To show consistency of chromatographic performance between the ACQUITY UPLC I-Class and I-Class PLUS APH designs, a mixture of 7 compounds was injected (8 replicates) at various column and APH temperature intervals, specifically 30, 45, and 65 °C. Because small changes in temperature can be seen in the retention time of eluting compounds, the resulting component retention times were compared between the two active preheater designs to assess any potential differences in heating behavior. The average retention time of the 7 component peaks over 8 replicate injections using both preheater designs is reported in Table 1.

Table 1. Retention times obtained utilizing ACQUITY UPLC I-Class and I-Class PLUS active preheaters at various temperatures.
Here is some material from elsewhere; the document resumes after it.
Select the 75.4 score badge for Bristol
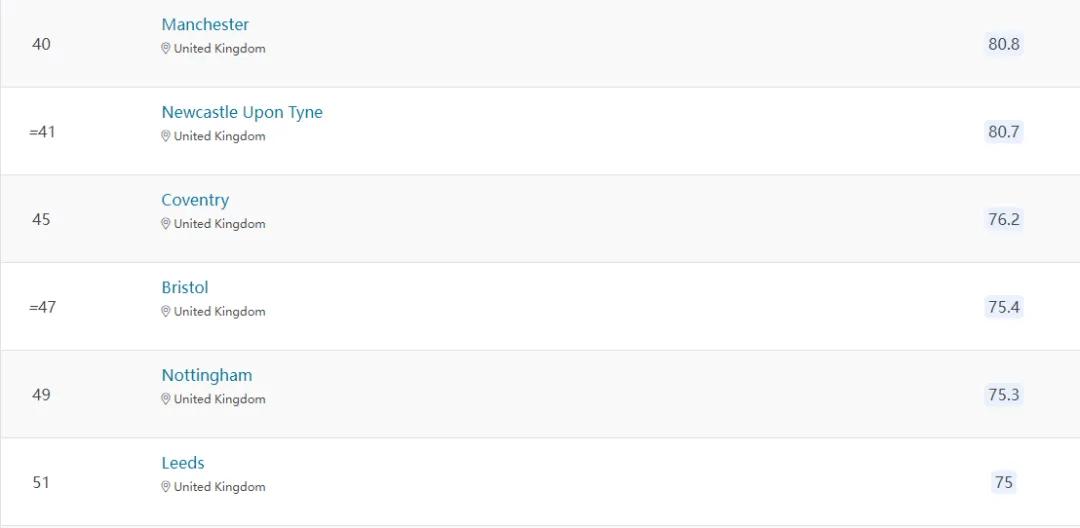 (1004, 307)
The maximum difference between the average retention times was 0.001 minutes, which is well within the standard deviation of the eight replicates, providing evidence that the heating behavior is the same between the two active preheater designs.

Conclusion

Chromatographic performance has been proven to be consistent and repeatable when comparing ACQUITY UPLC I-Class and I-Class PLUS active preheater designs, while enhancing ease-of-use and ensuring more robust column connections.

References

  1. Snyder, L.R.; Kirkland, J.J.; Dolan, J.W. Introduction to Modern Liquid Chromatography: John Wiley & Sons, Inc.; 2010. P 125–126, 270–273.